» PROBLEM TO WORK ON
With the line that contains "从三战0封对手到问鼎渝青超，双福育才少年闪耀绿茵 (127, 2410)" as the final line, return every line from the start of the data below exactly.

# # # # #

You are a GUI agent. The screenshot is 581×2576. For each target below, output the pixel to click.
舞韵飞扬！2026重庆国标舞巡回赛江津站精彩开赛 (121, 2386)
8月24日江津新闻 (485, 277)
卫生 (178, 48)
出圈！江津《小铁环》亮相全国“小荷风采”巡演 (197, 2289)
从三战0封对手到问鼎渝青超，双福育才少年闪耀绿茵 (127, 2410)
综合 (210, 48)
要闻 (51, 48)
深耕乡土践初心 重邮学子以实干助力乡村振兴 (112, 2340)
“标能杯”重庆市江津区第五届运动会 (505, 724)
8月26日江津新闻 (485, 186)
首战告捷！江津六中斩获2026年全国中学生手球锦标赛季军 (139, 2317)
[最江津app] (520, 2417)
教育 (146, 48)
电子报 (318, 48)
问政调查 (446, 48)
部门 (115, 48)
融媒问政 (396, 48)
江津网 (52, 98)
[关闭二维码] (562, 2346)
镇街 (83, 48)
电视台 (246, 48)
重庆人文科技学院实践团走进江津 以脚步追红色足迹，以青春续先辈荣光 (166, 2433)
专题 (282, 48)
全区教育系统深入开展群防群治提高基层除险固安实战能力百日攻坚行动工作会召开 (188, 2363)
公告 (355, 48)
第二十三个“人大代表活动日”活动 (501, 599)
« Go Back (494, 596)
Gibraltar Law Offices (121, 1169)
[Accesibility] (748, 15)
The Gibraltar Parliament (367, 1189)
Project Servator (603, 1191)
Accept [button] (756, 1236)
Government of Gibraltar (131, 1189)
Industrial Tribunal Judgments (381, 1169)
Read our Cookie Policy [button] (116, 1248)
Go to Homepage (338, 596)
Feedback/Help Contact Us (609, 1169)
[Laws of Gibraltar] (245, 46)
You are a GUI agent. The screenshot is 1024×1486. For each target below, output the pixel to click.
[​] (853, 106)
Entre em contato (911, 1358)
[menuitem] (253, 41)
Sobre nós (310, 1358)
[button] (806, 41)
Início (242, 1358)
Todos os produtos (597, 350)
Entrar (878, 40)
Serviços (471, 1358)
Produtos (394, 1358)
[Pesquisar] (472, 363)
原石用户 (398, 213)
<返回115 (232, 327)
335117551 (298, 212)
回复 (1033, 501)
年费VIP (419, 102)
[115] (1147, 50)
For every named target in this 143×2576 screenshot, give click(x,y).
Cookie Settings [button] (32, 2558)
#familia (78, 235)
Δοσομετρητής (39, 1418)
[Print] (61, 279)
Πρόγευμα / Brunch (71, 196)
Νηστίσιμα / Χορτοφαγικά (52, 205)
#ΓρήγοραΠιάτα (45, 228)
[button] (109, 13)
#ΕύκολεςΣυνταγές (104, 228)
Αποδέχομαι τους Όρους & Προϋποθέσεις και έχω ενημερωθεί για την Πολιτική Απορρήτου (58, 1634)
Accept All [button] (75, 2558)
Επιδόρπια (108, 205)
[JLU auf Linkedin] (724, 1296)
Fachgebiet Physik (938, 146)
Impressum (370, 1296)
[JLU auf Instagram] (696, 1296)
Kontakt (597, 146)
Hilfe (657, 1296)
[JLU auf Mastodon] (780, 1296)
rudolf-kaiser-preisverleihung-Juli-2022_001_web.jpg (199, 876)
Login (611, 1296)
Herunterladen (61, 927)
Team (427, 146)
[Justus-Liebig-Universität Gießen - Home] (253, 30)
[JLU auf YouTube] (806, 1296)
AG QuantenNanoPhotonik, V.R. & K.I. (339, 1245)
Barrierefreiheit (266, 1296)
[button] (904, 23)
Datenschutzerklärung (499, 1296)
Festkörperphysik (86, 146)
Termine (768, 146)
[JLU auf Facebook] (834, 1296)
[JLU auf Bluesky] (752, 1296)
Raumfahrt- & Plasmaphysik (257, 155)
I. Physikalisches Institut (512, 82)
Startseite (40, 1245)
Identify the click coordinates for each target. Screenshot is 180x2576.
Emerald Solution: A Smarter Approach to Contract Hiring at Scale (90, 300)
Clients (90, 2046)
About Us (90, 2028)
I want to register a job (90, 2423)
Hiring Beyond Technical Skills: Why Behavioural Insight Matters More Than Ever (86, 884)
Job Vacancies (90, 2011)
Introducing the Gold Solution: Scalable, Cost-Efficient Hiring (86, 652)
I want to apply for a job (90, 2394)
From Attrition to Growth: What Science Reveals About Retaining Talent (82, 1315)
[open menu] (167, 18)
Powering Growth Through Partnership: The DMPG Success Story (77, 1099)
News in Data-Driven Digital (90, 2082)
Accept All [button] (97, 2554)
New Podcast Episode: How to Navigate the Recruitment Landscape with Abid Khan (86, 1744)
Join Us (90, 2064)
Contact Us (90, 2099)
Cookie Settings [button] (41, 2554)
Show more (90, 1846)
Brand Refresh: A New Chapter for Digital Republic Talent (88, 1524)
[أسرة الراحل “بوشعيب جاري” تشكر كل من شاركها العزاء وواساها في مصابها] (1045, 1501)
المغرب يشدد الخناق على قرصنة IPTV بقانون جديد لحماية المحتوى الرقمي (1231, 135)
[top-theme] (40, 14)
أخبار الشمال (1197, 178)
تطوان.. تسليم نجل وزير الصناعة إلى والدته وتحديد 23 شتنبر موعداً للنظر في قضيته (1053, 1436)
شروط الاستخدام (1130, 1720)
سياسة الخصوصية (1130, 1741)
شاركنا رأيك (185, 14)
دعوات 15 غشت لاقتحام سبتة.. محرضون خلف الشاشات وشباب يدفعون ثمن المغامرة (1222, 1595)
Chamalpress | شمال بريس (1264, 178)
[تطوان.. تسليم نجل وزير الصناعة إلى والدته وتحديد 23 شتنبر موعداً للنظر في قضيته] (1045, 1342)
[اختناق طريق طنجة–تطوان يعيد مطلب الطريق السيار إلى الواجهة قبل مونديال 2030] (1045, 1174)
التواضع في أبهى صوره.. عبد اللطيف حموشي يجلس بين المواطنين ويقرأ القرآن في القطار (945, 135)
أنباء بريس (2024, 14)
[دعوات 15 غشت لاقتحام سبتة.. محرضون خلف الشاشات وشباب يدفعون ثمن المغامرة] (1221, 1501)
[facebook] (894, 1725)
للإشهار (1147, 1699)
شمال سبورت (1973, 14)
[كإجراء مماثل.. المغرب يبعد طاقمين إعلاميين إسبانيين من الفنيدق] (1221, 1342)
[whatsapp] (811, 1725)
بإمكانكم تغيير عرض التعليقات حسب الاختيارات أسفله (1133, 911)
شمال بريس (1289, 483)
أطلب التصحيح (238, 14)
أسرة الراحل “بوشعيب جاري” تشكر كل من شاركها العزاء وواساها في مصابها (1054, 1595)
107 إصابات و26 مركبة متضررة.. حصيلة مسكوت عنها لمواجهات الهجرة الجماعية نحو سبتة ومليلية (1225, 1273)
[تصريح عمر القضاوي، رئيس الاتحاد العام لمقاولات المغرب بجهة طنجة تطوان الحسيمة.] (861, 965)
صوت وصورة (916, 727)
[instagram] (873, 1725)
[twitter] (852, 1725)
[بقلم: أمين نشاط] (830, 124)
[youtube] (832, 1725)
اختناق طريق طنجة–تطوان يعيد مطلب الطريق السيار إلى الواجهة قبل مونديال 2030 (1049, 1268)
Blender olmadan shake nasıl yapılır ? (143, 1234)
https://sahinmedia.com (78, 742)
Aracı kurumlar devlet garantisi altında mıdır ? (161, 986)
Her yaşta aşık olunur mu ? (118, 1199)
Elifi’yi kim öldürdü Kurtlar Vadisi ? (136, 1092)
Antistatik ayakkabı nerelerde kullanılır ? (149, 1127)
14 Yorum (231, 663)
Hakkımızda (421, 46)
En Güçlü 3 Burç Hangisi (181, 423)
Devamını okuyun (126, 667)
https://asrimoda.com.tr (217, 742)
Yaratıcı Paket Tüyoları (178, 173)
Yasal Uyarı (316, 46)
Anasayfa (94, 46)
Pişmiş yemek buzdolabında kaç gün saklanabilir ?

# # # # #

» RESPONSE AREA
You are a GUI agent. The screenshot is 581×2576. For each target below, output the pixel to click.
舞韵飞扬！2026重庆国标舞巡回赛江津站精彩开赛 (121, 2386)
8月24日江津新闻 (485, 277)
卫生 (178, 48)
出圈！江津《小铁环》亮相全国“小荷风采”巡演 (197, 2289)
从三战0封对手到问鼎渝青超，双福育才少年闪耀绿茵 (127, 2410)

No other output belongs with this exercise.